Activity
Give again, exactly, every line of the entries below from the one that has "Viewport: 685px width, 386px height." to the last.

▬▬▬▬▬▬▬▬▬▬

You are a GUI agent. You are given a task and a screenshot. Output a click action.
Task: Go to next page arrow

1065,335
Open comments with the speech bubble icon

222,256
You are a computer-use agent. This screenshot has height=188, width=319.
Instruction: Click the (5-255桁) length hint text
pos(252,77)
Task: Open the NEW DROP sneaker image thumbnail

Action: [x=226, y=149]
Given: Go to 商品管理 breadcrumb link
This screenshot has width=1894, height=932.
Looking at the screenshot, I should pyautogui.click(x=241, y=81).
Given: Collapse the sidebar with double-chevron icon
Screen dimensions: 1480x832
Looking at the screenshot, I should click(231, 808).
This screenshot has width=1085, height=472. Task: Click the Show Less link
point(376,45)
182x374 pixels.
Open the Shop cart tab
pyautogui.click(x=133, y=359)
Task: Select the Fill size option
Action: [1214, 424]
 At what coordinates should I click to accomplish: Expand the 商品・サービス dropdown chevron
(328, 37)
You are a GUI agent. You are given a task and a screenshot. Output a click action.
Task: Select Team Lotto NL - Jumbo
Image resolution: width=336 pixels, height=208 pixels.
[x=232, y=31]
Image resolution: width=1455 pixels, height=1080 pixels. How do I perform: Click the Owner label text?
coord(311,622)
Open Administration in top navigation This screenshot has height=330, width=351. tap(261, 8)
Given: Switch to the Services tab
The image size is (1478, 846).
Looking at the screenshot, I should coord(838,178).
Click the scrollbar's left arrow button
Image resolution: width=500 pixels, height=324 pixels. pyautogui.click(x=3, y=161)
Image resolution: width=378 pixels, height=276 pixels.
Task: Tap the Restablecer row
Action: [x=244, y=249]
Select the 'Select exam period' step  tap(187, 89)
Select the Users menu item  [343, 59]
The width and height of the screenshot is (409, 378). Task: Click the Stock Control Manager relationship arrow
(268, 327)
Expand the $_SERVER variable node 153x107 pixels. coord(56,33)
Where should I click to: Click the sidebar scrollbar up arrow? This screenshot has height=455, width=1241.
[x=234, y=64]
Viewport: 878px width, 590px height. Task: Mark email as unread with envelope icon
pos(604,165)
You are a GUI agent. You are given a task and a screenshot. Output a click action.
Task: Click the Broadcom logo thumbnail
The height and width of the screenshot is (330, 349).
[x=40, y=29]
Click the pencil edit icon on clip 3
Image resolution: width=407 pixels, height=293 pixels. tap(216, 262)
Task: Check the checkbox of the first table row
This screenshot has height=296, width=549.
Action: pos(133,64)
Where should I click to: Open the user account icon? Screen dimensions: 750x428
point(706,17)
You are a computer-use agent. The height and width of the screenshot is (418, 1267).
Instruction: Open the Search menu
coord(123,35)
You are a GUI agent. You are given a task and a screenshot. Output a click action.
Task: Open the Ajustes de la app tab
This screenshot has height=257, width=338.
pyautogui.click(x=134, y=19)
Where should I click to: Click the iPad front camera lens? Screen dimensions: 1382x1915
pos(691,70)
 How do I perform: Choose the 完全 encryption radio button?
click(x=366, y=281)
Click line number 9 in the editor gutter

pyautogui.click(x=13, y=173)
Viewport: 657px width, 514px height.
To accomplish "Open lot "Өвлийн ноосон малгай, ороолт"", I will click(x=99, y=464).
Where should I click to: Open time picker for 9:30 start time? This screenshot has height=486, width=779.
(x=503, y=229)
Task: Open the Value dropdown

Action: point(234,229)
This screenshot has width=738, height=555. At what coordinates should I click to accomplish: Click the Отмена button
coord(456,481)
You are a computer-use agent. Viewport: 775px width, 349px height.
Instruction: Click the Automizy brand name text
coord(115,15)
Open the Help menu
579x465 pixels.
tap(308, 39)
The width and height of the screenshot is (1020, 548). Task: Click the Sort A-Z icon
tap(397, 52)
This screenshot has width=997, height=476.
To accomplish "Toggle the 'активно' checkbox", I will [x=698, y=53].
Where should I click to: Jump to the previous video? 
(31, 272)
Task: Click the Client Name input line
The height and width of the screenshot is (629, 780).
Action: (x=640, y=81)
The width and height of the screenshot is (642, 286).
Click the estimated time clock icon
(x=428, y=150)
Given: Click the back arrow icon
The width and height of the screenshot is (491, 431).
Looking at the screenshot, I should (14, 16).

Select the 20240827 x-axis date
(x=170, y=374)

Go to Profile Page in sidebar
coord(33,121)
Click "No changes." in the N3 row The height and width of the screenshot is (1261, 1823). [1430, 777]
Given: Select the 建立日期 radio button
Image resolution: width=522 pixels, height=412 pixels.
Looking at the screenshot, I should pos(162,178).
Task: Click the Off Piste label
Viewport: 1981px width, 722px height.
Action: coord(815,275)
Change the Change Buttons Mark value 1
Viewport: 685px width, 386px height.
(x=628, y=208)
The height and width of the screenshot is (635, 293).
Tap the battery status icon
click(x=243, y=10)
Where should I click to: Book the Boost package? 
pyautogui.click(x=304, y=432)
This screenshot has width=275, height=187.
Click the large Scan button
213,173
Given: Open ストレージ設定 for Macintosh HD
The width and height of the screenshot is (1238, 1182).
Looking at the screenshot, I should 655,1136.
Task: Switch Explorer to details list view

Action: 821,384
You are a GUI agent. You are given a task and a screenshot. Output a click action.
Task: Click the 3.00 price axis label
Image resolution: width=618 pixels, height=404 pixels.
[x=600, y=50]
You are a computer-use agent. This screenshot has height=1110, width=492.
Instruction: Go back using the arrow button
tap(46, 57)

▬▬▬▬▬▬▬▬▬▬

Answer to this problem
Viewport: 685px width, 386px height.
(x=628, y=208)
The height and width of the screenshot is (635, 293).
Tap the battery status icon
click(x=243, y=10)
Where should I click to: Book the Boost package? 
pyautogui.click(x=304, y=432)
This screenshot has width=275, height=187.
Click the large Scan button
213,173
Given: Open ストレージ設定 for Macintosh HD
The width and height of the screenshot is (1238, 1182).
Looking at the screenshot, I should 655,1136.
Task: Switch Explorer to details list view

Action: 821,384
You are a GUI agent. You are given a task and a screenshot. Output a click action.
Task: Click the 3.00 price axis label
Image resolution: width=618 pixels, height=404 pixels.
[x=600, y=50]
You are a computer-use agent. This screenshot has height=1110, width=492.
Instruction: Go back using the arrow button
tap(46, 57)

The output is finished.